I am working on a pipeline that includes obtaining predictions from a machine learning model and I'm trying to use ray to speed it up. The inputs can get repetitive so I'd like to share a cache in the function such that all the workers of this remote function can a share access to the cache and search it and obtain values. Something like the below
@ray.remote
def f(x):
# create inputs from x
# do work
unknown_y1 = []
obtained_y1 = []
for index, y in enumerate(y1):
key = '|'.join([str(x) for x in y.values()])
if key in cached:
obtained_y1.append(cached[key])
else:
obtained_y1.append(np.inf)
unknown_y1.append(promo)
unknown_y2 = []
obtained_y2 = []
for index, y in enumerate(y2):
key = '|'.join([str(x) for x in y.values()])
if key in cached:
obtained_y2.append(cached[key])
else:
obtained_y2.append(np.inf)
unknown_y2.append(baseline)
known_y1, known_y2 = predictor.predict(unknown_y1,unknown_y2)
unknown_index = 0
for index in range(len(y1)):
if(obtained_y1[index] == np.inf):
obtained_y1[index] = known_y1[unknown_index]

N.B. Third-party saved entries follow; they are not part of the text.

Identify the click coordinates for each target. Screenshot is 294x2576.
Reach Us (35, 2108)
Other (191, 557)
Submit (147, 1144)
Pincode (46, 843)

key = '|'.join([str(x) for x in y1[index].values()])
if not(key in cached):
cached[key] = obtained_y1[index]
unknown_index = unknown_index+1
unknown_index = 0
for index in range(len(y2)):
if(obtained_y2[index] == np.inf):
obtained_y2[index] = known_y2[unknown_index]
key = '|'.join([str(x) for x in y2[index].values()])
if not(key in cached):
cached[key] = obtained_y2[index]
unknown_index = unknown_index+1
I've tried creating a global dictionary by adding global cached;cached=dict()
at the top of my script but it seems like that variable is a different version across workers and does not share the data. Previously I was doing this with dogpile.cache.redis
but the region will not be serializable since it uses a thread lock. I've also tried creating a dict and putting it in ray's object store using ray.put(cached)
but I think I read somewhere that ray cannot share dictionaries in memory
I am currently trying to return the cache from each worker and merge them in the main and then put them in object store again. Is there a better way of sharing a dictionary/cache between ray workers?